## Work to be completed
Go to the line below containing "Image resolution: width=128, height=2576." and print exactly from there through the line containing "Fury’s (22, 1413)", both included. Print nothing else.

## Saved data entries
-----
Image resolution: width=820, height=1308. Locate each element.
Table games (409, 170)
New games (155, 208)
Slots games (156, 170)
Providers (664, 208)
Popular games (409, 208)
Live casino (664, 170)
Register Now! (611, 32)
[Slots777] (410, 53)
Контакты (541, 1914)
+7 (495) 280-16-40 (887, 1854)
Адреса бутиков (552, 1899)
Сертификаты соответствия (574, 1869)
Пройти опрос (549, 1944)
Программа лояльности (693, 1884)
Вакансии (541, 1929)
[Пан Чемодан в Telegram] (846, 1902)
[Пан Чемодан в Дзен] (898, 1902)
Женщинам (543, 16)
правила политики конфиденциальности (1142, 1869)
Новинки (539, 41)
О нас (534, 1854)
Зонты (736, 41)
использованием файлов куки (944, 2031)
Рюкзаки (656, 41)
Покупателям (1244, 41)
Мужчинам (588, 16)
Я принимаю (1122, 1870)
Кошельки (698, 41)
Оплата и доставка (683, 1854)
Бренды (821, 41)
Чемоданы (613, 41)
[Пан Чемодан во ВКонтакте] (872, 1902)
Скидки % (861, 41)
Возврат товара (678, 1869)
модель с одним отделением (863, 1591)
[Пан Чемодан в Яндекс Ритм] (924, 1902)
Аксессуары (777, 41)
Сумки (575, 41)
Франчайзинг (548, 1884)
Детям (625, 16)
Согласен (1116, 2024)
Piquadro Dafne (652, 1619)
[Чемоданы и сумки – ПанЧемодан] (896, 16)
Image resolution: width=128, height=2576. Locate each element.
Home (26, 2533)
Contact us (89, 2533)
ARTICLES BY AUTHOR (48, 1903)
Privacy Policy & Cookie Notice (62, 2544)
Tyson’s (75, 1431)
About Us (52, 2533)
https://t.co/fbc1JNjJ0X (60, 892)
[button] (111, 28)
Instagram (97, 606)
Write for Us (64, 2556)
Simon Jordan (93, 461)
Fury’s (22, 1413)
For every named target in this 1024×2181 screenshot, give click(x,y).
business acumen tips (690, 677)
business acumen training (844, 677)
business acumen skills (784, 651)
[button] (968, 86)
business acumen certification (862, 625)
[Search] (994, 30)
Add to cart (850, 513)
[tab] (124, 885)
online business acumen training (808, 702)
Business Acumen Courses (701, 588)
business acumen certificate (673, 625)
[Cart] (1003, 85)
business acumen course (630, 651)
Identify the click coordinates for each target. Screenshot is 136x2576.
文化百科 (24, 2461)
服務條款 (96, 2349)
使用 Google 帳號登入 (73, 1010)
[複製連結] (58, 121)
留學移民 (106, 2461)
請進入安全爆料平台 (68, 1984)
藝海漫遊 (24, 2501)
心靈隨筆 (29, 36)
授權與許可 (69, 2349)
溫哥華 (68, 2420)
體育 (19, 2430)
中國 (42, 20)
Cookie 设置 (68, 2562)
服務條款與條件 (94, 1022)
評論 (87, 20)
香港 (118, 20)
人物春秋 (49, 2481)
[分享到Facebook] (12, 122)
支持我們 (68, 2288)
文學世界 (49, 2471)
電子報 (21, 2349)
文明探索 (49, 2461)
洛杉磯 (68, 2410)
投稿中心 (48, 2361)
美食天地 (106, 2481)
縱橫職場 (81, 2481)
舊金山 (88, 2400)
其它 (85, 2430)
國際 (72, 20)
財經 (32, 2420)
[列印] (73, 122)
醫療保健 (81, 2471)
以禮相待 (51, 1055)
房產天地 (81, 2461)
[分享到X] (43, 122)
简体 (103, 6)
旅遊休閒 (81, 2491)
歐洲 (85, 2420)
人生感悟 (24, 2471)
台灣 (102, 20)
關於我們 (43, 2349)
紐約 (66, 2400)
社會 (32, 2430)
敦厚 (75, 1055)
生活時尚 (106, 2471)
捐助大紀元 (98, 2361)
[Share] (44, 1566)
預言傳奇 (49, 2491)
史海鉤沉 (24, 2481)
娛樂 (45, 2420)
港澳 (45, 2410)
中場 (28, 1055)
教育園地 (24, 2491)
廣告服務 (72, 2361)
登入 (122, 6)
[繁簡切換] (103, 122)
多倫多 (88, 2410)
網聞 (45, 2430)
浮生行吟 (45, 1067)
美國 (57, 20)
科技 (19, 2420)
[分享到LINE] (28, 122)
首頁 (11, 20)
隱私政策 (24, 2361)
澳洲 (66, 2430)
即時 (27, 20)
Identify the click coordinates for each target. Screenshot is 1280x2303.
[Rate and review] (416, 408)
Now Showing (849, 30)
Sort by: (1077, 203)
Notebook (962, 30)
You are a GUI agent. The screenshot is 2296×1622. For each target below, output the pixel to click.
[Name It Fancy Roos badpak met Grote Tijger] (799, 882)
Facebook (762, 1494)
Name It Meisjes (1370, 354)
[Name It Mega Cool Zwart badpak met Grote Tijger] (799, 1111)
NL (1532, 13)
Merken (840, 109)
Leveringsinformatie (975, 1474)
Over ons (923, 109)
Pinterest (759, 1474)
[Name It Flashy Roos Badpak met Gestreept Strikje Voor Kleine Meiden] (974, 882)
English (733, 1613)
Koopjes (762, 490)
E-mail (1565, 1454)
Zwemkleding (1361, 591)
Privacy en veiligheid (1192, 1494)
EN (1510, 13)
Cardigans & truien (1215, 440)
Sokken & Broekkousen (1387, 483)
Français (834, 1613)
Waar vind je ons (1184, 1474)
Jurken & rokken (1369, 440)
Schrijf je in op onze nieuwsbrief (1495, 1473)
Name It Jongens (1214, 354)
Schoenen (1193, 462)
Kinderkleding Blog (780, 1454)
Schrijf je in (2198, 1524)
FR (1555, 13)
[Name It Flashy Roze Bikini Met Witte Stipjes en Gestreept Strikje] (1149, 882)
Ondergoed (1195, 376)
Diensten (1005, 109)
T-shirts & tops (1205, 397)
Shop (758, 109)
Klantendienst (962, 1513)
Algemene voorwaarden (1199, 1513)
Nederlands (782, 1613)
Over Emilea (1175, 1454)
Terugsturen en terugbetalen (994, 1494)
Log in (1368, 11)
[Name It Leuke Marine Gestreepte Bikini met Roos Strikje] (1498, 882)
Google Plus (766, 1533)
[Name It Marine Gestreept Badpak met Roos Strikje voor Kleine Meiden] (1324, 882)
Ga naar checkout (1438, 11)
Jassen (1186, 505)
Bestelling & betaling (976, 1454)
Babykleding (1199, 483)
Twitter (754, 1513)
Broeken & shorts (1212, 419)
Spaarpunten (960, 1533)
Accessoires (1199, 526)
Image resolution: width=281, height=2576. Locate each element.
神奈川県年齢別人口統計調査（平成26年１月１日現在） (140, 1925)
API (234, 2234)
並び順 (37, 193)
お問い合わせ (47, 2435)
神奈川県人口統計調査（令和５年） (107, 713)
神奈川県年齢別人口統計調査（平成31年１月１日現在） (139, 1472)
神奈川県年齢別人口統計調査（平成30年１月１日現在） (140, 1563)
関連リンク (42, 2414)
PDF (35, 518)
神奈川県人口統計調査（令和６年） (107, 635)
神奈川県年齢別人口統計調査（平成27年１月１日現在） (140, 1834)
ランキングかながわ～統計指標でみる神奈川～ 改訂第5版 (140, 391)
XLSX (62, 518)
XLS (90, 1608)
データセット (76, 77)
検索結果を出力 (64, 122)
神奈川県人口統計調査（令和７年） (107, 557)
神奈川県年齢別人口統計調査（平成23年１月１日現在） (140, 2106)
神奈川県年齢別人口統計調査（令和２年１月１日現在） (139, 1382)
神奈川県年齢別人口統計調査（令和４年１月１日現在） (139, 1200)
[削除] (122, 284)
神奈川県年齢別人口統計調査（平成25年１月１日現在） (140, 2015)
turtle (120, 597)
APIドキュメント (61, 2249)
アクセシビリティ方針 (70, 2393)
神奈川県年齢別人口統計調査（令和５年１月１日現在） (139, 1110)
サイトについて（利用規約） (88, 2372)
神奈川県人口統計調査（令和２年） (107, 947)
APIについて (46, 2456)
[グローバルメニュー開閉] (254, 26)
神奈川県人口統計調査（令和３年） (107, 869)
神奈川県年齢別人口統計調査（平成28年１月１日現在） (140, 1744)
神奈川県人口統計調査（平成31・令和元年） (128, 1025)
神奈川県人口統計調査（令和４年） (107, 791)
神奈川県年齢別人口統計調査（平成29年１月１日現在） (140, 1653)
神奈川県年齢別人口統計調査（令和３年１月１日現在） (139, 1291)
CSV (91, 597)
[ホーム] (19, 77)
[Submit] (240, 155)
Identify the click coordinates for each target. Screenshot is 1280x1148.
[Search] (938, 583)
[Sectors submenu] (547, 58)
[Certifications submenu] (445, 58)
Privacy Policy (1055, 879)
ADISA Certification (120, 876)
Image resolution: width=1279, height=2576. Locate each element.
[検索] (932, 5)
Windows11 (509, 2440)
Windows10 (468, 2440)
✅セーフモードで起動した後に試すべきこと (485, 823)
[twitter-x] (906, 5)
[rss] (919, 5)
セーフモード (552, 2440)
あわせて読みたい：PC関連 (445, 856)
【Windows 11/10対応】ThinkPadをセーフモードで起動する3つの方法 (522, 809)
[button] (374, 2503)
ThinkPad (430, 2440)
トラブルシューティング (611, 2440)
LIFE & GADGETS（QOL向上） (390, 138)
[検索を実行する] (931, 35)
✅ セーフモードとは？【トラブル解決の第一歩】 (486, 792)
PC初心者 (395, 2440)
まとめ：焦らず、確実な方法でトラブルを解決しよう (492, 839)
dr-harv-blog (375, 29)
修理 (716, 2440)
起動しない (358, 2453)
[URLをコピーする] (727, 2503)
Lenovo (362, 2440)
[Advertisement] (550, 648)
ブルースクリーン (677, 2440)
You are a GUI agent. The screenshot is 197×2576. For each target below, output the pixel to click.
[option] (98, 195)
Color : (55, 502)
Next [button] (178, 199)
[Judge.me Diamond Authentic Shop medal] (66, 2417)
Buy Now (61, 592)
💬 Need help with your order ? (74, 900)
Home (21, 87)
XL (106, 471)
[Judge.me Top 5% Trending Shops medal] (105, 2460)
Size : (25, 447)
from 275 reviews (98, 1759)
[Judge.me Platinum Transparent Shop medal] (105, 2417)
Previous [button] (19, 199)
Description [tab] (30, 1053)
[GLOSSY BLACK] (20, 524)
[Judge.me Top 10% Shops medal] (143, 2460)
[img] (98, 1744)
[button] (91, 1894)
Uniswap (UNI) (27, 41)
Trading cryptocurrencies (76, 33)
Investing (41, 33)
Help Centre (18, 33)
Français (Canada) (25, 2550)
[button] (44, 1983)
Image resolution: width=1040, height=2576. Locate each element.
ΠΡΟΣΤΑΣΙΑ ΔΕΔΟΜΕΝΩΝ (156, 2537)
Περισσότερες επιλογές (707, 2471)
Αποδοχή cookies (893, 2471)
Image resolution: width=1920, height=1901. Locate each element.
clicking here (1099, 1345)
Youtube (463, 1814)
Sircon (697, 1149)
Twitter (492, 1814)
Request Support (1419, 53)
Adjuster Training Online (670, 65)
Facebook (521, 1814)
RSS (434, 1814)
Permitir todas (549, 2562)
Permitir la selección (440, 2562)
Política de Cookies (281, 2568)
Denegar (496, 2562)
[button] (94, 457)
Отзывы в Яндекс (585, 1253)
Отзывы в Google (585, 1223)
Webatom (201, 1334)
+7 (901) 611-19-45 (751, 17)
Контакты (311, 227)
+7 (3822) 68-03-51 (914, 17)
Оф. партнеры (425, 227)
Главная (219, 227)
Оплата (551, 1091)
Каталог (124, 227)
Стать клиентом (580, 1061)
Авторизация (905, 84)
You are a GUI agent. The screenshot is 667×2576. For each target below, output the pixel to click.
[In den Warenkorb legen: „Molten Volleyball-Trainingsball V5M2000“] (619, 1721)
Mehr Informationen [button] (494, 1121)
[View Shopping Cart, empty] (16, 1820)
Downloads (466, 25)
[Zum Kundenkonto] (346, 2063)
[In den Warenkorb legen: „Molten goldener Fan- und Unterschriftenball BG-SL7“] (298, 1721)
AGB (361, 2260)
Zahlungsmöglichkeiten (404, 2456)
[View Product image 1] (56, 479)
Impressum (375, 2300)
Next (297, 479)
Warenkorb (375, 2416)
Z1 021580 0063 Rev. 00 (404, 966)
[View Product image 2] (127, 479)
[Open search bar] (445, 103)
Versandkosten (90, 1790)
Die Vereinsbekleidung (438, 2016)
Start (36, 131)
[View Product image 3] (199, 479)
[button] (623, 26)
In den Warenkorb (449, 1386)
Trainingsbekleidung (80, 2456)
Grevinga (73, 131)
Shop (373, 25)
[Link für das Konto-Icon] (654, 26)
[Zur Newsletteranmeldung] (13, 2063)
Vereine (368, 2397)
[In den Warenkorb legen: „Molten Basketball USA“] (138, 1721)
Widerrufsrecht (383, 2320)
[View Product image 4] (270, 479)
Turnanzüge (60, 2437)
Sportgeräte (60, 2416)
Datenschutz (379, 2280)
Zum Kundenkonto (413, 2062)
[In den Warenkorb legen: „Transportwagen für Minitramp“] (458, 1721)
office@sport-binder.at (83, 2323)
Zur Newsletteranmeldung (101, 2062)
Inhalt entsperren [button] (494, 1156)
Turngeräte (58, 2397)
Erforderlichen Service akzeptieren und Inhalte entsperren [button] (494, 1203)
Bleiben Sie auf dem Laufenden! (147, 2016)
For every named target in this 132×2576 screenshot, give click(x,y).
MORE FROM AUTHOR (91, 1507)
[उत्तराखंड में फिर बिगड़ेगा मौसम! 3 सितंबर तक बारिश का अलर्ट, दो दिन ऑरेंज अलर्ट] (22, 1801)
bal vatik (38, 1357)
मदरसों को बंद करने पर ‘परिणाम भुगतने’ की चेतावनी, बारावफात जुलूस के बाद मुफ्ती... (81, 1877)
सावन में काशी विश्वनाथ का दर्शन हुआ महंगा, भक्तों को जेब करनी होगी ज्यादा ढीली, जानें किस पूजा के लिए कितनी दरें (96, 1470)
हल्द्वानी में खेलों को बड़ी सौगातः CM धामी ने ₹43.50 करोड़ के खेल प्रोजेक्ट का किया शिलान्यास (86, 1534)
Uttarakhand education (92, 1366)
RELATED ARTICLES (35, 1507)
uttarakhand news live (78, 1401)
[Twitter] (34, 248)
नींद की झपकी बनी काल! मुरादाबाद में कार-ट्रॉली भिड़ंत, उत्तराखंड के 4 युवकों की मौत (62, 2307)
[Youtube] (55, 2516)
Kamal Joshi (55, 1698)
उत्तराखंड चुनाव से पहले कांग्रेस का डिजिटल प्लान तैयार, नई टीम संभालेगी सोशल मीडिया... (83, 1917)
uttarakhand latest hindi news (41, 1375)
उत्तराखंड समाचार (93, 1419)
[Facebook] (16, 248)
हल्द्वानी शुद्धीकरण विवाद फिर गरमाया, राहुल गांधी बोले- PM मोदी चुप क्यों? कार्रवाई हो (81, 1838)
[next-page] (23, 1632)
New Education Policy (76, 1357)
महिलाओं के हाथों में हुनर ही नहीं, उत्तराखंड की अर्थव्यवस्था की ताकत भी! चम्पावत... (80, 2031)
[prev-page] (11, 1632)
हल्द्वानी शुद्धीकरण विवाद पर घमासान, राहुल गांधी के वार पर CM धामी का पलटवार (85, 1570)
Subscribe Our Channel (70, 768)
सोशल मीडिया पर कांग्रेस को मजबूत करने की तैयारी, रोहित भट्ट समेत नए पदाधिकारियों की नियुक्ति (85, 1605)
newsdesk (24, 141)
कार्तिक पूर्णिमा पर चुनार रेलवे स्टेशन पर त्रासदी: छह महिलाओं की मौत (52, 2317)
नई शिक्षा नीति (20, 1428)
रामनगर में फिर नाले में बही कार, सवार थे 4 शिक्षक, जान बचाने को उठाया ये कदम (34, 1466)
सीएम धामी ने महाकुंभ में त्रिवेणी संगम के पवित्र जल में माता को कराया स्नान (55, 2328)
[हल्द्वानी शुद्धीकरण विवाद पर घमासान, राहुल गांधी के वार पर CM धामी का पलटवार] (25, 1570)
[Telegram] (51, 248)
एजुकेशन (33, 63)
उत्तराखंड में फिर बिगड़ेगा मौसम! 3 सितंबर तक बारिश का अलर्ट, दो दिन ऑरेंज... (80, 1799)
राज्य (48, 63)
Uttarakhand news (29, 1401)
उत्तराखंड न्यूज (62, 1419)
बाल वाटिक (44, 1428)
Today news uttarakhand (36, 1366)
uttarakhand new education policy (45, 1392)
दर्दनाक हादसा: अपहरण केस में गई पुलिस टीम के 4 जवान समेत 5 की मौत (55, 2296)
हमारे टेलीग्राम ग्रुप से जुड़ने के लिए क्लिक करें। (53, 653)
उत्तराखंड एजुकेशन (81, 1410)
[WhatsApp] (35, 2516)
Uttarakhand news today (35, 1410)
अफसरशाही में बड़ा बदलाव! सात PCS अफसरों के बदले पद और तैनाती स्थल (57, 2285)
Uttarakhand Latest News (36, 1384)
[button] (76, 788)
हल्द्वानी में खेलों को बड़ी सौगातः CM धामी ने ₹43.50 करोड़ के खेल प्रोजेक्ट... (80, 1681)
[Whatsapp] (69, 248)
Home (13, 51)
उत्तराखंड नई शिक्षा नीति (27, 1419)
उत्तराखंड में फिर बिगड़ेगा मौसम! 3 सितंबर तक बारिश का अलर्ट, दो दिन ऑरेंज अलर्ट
-----
## Response area
Image resolution: width=128, height=2576. Locate each element.
Home (26, 2533)
Contact us (89, 2533)
ARTICLES BY AUTHOR (48, 1903)
Privacy Policy & Cookie Notice (62, 2544)
Tyson’s (75, 1431)
About Us (52, 2533)
https://t.co/fbc1JNjJ0X (60, 892)
[button] (111, 28)
Instagram (97, 606)
Write for Us (64, 2556)
Simon Jordan (93, 461)
Fury’s (22, 1413)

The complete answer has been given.